** START Data extract **

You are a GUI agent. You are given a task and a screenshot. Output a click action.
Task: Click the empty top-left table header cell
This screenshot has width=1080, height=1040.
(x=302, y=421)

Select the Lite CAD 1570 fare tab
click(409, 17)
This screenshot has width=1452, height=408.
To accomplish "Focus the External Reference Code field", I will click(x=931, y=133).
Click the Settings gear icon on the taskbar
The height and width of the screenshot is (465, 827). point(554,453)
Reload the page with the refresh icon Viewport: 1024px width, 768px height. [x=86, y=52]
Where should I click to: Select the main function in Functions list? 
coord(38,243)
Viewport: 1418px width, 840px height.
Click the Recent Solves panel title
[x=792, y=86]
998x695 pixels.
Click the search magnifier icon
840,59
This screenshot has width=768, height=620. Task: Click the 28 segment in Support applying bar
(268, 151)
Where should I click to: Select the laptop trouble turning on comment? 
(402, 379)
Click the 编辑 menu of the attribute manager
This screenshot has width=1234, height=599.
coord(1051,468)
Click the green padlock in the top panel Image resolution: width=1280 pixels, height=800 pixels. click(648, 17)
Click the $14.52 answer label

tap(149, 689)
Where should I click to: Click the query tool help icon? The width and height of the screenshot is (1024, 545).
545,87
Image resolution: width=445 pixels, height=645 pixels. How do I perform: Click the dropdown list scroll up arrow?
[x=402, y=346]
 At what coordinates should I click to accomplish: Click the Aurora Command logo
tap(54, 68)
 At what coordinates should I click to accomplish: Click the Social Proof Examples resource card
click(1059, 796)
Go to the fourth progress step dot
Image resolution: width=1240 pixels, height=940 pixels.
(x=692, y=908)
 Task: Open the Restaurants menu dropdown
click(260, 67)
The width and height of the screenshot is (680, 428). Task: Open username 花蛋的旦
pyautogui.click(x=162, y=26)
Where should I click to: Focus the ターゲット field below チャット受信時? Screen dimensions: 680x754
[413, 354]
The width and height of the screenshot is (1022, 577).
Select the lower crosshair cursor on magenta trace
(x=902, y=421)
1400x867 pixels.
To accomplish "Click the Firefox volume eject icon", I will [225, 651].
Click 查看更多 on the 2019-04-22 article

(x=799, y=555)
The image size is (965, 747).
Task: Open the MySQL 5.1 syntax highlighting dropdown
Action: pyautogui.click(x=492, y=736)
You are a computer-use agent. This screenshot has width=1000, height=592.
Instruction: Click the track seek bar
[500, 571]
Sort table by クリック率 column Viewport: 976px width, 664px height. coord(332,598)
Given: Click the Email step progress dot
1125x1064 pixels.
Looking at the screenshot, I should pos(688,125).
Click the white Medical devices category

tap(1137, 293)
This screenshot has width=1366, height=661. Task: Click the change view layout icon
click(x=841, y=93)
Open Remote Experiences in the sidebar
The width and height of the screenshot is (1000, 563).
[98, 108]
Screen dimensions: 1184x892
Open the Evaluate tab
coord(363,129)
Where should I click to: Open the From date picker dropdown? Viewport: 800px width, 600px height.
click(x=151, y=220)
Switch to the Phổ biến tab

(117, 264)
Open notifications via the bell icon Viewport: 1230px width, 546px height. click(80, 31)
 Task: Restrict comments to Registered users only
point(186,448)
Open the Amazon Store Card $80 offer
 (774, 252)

** END Data extract **

Given problem =>
Reproduce verbatim the lines of the records above, starting at the line that contains "The width and height of the screenshot is (1022, 577)." and ending at the line that contains "Action: pyautogui.click(x=492, y=736)", with both of those lines included.

Full output =>
The width and height of the screenshot is (1022, 577).
Select the lower crosshair cursor on magenta trace
(x=902, y=421)
1400x867 pixels.
To accomplish "Click the Firefox volume eject icon", I will [225, 651].
Click 查看更多 on the 2019-04-22 article

(x=799, y=555)
The image size is (965, 747).
Task: Open the MySQL 5.1 syntax highlighting dropdown
Action: pyautogui.click(x=492, y=736)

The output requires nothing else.